While her policy prescriptions may be flawed, Dr. Durbhakula deserves praise for having the courage to point out that the war on drugs is also a war on pain patients. Alas, courageous doctors are in short supply these days. Most doctors keep their heads down and follow the cops’ instructions.

After I read her essay, I wrote the following (unpublished) letter to the editor of the New York Times:

Dear Editor—

Kudos to Dr. Durhakula for speaking out against the Drug Enforcement Administration’s intruding on doctors’ pain treatment (“The DEA Needs to Stay Out of Medicine,” March 22, 2024). As my colleague and I explained in our 2022 Cato Institute white paper, “Cops Practicing Medicine,” for more than 100 years, law enforcement has been increasingly surveilling and regulating pain management.

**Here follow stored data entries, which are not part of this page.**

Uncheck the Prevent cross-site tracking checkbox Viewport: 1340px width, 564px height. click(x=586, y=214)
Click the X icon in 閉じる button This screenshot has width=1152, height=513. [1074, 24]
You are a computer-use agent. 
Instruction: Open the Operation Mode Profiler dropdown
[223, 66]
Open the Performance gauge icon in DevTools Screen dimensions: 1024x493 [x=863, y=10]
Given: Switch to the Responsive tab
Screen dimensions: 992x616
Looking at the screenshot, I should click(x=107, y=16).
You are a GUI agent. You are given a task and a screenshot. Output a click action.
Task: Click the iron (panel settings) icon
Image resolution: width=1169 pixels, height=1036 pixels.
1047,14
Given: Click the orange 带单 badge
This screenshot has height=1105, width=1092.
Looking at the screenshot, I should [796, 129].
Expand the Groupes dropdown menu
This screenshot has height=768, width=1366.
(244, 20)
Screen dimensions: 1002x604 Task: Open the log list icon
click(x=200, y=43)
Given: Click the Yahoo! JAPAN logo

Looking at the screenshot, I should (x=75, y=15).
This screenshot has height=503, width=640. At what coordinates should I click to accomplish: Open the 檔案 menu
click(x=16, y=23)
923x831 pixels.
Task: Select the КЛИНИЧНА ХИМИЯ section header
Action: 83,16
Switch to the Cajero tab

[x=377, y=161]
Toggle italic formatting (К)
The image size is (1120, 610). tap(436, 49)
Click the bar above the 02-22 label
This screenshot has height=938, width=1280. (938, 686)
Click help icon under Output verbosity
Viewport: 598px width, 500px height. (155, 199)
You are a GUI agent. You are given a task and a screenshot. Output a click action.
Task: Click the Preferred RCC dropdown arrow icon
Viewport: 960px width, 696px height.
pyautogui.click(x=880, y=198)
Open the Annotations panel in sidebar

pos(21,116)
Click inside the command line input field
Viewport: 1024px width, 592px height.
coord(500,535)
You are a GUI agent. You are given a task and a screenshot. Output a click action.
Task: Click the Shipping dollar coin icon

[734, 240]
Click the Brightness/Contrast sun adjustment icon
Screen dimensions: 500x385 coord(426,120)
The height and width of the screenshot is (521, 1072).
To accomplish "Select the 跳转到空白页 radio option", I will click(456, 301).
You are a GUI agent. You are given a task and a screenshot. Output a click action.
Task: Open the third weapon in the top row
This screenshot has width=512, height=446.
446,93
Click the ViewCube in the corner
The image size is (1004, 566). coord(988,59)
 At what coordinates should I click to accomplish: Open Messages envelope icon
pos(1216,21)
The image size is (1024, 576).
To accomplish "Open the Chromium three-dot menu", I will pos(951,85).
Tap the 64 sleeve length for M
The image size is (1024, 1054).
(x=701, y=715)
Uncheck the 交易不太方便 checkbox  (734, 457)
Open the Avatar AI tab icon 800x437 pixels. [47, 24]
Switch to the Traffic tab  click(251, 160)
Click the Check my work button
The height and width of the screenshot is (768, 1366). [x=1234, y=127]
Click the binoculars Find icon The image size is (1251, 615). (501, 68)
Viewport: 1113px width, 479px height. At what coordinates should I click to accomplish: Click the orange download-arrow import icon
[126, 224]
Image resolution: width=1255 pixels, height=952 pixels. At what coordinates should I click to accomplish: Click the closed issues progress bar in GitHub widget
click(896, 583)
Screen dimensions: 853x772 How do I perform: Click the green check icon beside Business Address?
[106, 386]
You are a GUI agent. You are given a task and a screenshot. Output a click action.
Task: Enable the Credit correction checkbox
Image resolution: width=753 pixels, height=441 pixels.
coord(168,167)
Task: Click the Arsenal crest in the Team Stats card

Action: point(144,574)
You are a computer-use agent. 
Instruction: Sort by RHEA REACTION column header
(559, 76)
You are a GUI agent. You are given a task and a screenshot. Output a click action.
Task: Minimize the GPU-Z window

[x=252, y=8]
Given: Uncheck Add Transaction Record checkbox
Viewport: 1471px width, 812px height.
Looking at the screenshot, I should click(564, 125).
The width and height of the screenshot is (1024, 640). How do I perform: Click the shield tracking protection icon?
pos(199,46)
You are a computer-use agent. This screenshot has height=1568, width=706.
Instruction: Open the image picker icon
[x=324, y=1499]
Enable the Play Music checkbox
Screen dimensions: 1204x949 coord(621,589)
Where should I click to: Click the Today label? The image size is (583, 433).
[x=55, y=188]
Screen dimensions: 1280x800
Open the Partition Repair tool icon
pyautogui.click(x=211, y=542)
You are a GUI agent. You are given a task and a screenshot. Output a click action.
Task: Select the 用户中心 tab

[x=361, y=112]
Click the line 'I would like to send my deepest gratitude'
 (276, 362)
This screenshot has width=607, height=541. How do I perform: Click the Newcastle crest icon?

The DEA maintains a schedule of substances it controls, and it categorizes them based on what the agency determines to be their safety and addictive potential. The DEA even presumes to know how many and what kind of controlled substances—from stimulants like Adderall to narcotics like oxycodone—the entire US population will need in future years, setting quotas on how many each pharmaceutical manufacturer may annually produce.

The DEA restricts pain management based on the flawed assumption that what they consider to be “overtreatment” caused the overdose crisis. However, as my colleagues and I showed, there is no correlation between the opioid prescription rate and the rate of non‐​medical opioid use or opioid addiction. And, of course, as fear of DEA reprisal has caused the prescription rate to drop precipitously in the last dozen years, overdose deaths have soared as the black market provided non‐​medical users of “diverted” prescription pain pills first with more dangerous heroin and later with fentanyl.

Researchers at the University of Pittsburgh School of Public Health found that overdose fatalities have been rising exponentially since at least the late 1970s, with different drugs predominating during various periods. Complex sociocultural, psychosocial, and socioeconomic forces are at the root of the overdose crisis, requiring serious investigation. Yet policymakers have chosen the lazy answer by blaming the overdose crisis on doctors treating pain.

When cops practice medicine, overdoses increase, drug cartels get richer, and patients suffer.

Sincerely,

Jeffrey A. Singer, MD, FACS

Senior Fellow, Cato Institute

When cops practice medicine, overdoses increase, drug cartels get richer, and patients suffer.